INSTRUCTIONS: Choose units and the following:
- (α) Attenuation factor
- (s) Complex angular frequency
- (ω0) Undampended Angular Frequency
Transfer Function H(s): The calculator return the transfer function value as a unit-less real number.
The Math / Science
The Sallen- Key filter is an active filter used to create 2nd order filter stages that can be cascaded together to form larger order filters. The op-amp provides buffering between filter stages, so that each stage can be designed independently of the others. These circuits are suitable for filters which have complex conjugate poles. When implementing a particular transfer function, a designer will typically find all of the poles, and group them into real poles and complex conjugate pairs. Each of the complex conjugate pole pares are then implemented with a Sallen-Key filter, and the circuits are cascaded together to form the complete filter.
TRANSFER FUNCTION: A transfer function, H(s), of an electronic or control system component is a mathematical function describing the output value for each possible input value to the device. It is often represented as a transfer curve or characteristic curve.
The transfer function characterizes the behavior of a component in a system. The transfer function can be used in the analysis of systems such as: electronics control systems, project management systems, and construction management systems.
ATTENUATION: the reduction of the amplitude of a signal, electric current, or other oscillation.
This electronic filter is a special case of a second-order unity gain filter version of the voltage-controlled voltage-source (VCVS) topology.

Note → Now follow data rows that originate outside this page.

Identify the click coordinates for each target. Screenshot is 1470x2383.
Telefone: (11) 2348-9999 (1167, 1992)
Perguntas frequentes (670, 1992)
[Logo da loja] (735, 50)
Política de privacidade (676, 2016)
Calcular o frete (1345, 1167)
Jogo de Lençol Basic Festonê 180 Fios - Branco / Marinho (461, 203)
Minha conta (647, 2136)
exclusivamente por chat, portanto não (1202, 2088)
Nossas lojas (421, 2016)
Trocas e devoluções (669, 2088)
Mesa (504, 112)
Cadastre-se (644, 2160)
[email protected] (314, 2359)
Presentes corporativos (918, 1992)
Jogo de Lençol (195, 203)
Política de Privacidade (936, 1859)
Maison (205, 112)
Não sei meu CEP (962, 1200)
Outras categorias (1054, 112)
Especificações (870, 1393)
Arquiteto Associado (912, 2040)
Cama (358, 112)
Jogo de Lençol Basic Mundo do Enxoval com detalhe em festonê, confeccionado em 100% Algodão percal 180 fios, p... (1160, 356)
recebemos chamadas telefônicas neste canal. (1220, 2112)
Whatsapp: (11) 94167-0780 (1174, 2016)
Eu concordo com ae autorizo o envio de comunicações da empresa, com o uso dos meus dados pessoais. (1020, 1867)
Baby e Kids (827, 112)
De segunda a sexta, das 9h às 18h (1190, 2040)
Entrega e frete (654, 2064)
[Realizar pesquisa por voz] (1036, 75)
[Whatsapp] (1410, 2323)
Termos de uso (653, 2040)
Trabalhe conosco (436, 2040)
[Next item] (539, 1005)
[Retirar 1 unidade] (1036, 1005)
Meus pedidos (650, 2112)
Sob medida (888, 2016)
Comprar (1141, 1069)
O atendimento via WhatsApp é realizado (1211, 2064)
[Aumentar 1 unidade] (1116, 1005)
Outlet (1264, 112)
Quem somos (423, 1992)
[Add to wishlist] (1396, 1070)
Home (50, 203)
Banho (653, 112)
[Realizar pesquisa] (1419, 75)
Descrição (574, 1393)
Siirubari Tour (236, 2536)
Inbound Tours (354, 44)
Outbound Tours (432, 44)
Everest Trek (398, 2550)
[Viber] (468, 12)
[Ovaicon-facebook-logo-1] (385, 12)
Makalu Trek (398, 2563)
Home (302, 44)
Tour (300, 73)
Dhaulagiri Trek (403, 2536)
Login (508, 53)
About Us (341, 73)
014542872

We derive the equation as follows using s for seconds:
eq 1: `V_x = i_"C2" * R_2 + V_"out"`
eq 2: `V_x = V_"out" * R_2 * C_2 *s + V_"out"`
eq 3: `V_x = V_"out" (R_2 * C_2 *s +1)`
Next look at the sum of currents at `V_1`:
eq 4: `i_"C2" = i_"C1" + i_"R1"`
eq 5: `V_"out"/(1/(s*C_2)) = (V_"in" - V_x)/R_1 + (V_"out" -V_x) / (1/(s*C_1))`
eq 6 : `s*R_1*C_2* V_"out" = V_"in" - V_x + s*R_1*C_1* (V_"out" - V_x)`
Substituting for `V_x` using eq 3 and rearranging eq 6:
eq 7: `s* R_1 *C_2* V_"out" = V_"in" - V_"out"(R_2* C_2*s +1) + s*R_1*C_1*V_"out" - s*R_1*C_1 (R_2*C_2 *s +1) *V_"out"`
Rearranging so all terms with a factor of `V_"out"` are on the left:
eq 8: `V_"out" * [(s*R_1*C_2) + (s* R_2*C_2 +1) + (s*R_1*C_1 (s*R_2*C_2 +1)) - (s*R_1*C_1)] = V_"in"`
Now rearranging eq 8:
eq 9: `V_"out" [ (s^2 *R_1*R_2*C_1*C_2) +s (R_1*C_2 +R_2*C_2) + 1 ] = V_"in"`
Defining `V_"out"/V_"in"` to be out transfer function H(s)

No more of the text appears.